Available data
========================================

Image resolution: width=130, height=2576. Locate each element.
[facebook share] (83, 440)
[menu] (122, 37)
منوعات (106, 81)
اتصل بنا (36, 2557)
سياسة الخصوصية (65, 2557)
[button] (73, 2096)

========================================

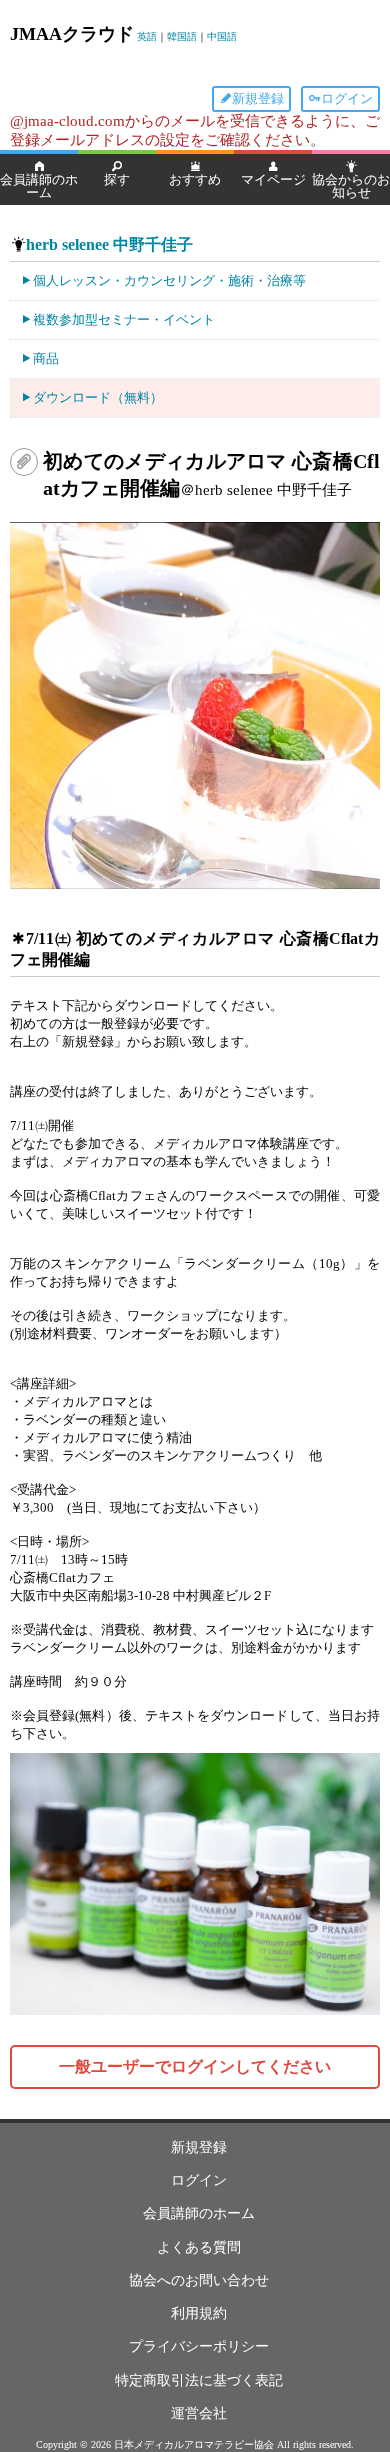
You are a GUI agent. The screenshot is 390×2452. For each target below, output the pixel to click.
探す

========================================

Instructions for the task
Copy out every line of the listing that contains the string "each".

Response to the task
Image resolution: width=130, height=2576. Locate each element.
You are a GUI agent. The screenshot is 390×2452. For each target below, output the pixel to click.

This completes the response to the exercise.